-------- Text provided
Module request

Module request 

Source
Expand description

OpenAI Embeddings API Request Module

This module provides the functionality to build and send requests to the OpenAI Embeddings API. It offers a builder pattern for constructing embedding requests, allowing you to convert text into numerical vector representations that capture semantic meaning.

§Key Features

  • Builder Pattern: Fluent API for constructing embedding requests
  • Single & Batch Input: Support for single text or multiple texts at once
  • Encoding Formats: Support for float and base64 output formats
  • Error Handling: Robust error management and validation

§Quick Start

use openai_tools::embedding::request::Embedding;

#[tokio::main]
async fn main() -> Result<(), Box<dyn std::error::Error>> {
    // Initialize the embedding client
    let mut embedding = Embedding::new()?;
     
    // Generate embedding for a single text
    let response = embedding
        .model("text-embedding-3-small")
        .input_text("Hello, world!")
        .embed()
        .await?;
         
    let vector = response.data[0].embedding.as_1d().unwrap();
    println!("Embedding dimension: {}", vector.len());
    Ok(())
----------------
-------- Listed records
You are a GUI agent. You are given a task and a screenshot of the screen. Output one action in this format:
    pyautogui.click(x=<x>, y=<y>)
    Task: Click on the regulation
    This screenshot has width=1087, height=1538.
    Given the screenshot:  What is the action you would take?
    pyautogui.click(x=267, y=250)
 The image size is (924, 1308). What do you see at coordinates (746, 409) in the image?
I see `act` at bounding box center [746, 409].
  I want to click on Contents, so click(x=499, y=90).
----------------
Questions on the material:
• 1. Rewrite the part of the embeddings module documentation that opens with "This module provides" and closes with "capture semantic meaning.", replacing "numerical vector representations" with "numeric vectors".
• 2. Continue the embeddings module documentation from the point where it stops.

Answer section:
• 1.
This module provides the functionality to build and send requests to the OpenAI Embeddings API. It offers a builder pattern for constructing embedding requests, allowing you to convert text into numeric vectors that capture semantic meaning.

• 2.
}

§Batch Processing

use openai_tools::embedding::request::Embedding;

#[tokio::main]
async fn main() -> Result<(), Box<dyn std::error::Error>> {
    let mut embedding = Embedding::new()?;
     
    // Embed multiple texts in a single request
    let texts = vec!["First text", "Second text", "Third text"];
     
    let response = embedding
        .model("text-embedding-3-small")
        .input_text_array(texts)
        .embed()
        .await?;
         
    for data in &response.data {
        println!("Index {}: {} dimensions",
                 data.index,
                 data.embedding.as_1d().unwrap().len());
    }
    Ok(())
}

Structs§

Embedding
Main struct for building and sending embedding requests to the OpenAI API.